◆ Raw records ◆
** BEGIN **

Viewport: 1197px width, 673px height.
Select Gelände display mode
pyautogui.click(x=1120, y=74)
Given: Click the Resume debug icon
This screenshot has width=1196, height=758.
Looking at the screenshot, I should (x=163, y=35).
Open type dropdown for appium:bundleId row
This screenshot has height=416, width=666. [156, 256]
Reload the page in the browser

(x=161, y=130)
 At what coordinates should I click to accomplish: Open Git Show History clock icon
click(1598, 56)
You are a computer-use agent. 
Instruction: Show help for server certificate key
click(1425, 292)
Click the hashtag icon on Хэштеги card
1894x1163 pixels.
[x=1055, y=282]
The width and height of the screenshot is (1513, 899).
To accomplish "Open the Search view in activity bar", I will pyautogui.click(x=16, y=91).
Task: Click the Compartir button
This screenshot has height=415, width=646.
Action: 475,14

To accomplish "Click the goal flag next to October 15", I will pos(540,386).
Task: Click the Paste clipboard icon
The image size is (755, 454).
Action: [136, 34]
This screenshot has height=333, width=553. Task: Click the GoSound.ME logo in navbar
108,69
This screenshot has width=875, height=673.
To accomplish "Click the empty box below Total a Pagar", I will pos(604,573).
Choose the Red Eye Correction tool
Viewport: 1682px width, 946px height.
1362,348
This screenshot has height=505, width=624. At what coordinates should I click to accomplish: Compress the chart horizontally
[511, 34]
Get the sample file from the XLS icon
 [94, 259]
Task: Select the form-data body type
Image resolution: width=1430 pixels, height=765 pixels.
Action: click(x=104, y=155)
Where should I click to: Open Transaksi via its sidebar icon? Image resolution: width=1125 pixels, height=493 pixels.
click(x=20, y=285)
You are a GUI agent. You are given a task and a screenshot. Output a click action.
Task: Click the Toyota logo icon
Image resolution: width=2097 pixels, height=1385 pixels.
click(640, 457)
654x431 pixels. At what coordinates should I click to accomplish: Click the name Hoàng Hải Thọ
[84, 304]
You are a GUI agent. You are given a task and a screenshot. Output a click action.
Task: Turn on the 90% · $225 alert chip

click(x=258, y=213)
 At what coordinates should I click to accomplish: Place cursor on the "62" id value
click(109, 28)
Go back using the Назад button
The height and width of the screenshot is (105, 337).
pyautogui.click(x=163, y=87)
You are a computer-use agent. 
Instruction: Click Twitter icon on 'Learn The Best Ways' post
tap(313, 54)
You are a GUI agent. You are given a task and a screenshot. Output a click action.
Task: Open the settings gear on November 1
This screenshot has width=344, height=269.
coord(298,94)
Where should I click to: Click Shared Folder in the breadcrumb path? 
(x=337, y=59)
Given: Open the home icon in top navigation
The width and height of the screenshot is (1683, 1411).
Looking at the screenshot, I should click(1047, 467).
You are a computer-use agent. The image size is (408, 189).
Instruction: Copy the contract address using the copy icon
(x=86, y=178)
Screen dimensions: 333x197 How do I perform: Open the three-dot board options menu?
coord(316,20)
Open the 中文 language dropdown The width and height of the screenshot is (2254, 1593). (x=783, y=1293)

** END **

◆ Exercise directions ◆
Reproduce only the lines in the part that opens with the line containing "Where should I click to: Open" and closes with the line containing "click(x=258, y=213)", shifting every coordinate in the answers up by 127 and keeping the requests as they are.

◆ Output of the exercise ◆
Where should I click to: Open Transaksi via its sidebar icon? Image resolution: width=1125 pixels, height=493 pixels.
click(x=147, y=412)
You are a GUI agent. You are given a task and a screenshot. Output a click action.
Task: Click the Toyota logo icon
Image resolution: width=2097 pixels, height=1385 pixels.
click(767, 584)
654x431 pixels. At what coordinates should I click to accomplish: Click the name Hoàng Hải Thọ
[211, 431]
You are a GUI agent. You are given a task and a screenshot. Output a click action.
Task: Turn on the 90% · $225 alert chip

click(x=385, y=340)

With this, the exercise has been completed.